Formasi Garuda Melayang Pandawa – yang seharusnya kedua sayapnya dipimpin Harjuna dan Bima- hampir dikalahkan oleh formasi bunga teratai Druna. Pasukan pandawa terdasak dengan korban berjatuhan.
Saat itu Abimanyu memang disingkirkan oleh Kresna agar tidak menjadi incaran Kurawa di Keputrian Wiratha. Abimanyu sedang menunggui kedua istrinya, Siti Sundari dan (…?lupa L). Siti Sundari saat itu sedang hamil tua, mengandung janin jabang bayi yang kelak bernama Parikesit. Namun di perkemahan Pandawa Mandalayuda, Puntadewa sedang panik bukan kepalang akibat terdesaknya pasukan Pandawa.
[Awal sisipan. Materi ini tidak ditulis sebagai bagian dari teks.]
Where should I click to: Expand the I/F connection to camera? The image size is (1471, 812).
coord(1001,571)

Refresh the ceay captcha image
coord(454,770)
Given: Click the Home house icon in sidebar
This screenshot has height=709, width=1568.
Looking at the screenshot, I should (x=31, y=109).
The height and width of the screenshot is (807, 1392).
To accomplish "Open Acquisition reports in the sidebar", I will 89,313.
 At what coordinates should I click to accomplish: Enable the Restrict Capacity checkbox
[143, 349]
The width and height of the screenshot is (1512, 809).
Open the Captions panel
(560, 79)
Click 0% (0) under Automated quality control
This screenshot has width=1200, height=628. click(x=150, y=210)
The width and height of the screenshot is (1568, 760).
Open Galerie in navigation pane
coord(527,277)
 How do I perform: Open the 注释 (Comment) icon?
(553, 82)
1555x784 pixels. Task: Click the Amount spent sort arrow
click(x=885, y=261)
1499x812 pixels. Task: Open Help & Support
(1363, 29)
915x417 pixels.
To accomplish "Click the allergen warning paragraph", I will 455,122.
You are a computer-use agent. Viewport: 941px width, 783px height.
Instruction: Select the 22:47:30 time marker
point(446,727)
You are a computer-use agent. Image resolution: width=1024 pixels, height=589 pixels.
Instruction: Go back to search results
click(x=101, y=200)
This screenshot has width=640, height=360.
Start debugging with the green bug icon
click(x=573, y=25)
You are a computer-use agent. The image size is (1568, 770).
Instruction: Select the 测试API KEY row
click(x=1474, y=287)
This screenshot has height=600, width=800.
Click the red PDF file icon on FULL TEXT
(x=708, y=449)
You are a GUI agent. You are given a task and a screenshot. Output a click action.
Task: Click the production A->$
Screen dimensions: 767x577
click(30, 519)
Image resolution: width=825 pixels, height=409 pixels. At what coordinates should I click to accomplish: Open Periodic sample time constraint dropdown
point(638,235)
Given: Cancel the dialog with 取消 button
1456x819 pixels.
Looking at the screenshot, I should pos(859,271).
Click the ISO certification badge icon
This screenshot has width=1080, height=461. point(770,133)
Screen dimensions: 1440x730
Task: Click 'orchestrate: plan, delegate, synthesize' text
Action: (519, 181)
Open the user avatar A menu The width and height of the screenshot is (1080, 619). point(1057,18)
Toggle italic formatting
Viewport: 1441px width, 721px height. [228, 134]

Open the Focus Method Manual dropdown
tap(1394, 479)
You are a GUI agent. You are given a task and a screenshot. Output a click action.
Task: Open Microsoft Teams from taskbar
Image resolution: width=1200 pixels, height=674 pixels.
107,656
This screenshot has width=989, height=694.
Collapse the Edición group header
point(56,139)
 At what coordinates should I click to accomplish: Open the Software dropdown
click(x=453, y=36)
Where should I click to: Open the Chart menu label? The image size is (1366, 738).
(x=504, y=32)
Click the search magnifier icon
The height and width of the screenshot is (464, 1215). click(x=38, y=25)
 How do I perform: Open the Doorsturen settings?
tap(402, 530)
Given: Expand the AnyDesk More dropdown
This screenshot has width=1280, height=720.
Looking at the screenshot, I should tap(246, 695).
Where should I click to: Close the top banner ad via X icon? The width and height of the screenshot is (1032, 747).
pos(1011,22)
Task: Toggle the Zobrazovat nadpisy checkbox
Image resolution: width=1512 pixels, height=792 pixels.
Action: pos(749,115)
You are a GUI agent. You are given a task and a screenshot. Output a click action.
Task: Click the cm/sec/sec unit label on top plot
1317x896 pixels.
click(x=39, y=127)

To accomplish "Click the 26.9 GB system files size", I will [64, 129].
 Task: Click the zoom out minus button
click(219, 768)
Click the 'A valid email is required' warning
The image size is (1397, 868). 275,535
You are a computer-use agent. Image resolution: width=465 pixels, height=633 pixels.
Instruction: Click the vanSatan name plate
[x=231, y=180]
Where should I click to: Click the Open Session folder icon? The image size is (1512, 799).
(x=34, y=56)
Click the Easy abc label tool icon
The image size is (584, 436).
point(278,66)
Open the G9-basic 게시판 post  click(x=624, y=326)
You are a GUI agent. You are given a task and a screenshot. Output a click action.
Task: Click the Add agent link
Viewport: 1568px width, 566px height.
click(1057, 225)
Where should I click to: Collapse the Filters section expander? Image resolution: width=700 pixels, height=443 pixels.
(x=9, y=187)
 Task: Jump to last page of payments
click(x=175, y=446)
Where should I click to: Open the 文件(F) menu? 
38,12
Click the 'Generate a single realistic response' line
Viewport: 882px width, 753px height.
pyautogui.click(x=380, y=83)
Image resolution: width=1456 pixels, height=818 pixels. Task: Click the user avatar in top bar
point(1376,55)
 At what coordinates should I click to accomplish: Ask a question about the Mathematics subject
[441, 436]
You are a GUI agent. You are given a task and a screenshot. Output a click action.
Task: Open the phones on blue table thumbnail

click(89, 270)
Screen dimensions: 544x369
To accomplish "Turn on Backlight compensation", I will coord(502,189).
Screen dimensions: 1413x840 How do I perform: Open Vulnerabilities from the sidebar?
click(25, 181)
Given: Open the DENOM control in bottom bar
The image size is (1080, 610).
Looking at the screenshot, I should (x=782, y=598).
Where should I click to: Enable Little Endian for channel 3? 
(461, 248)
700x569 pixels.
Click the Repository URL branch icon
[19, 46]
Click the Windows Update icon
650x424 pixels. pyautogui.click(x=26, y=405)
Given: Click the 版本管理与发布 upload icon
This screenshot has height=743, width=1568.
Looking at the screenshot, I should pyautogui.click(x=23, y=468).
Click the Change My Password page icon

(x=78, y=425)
Dia tahu hanya Abimanyu yang tahu strategi untuk memecah formasi bunga teratai Durna. Dikabarkannya hal ini kepada Gatotkaca. Diperintahkannya Gatotkaca pergi ke Keputrian Kerajaan Wiratha untuk menyampaikan hal ini kepada Abimanyu. Demikianlah, kepada Abimanyu Gatotkaca hanya mengatakan ”Adikku Abimanyu, saat ini pasukan Pandawa terdesak hebat dan kehilangan sangat banyak prajurit. Uwak Prabu Puntadewa mengatakan kepada Kakang bahwa hanya adinda Abimanyu yang tahu cara memecah formasi bunga teratai Kurawa. Sudah yayi, hanya itu yang bisa Kakang sampaikan. Kakang mohon pamit”.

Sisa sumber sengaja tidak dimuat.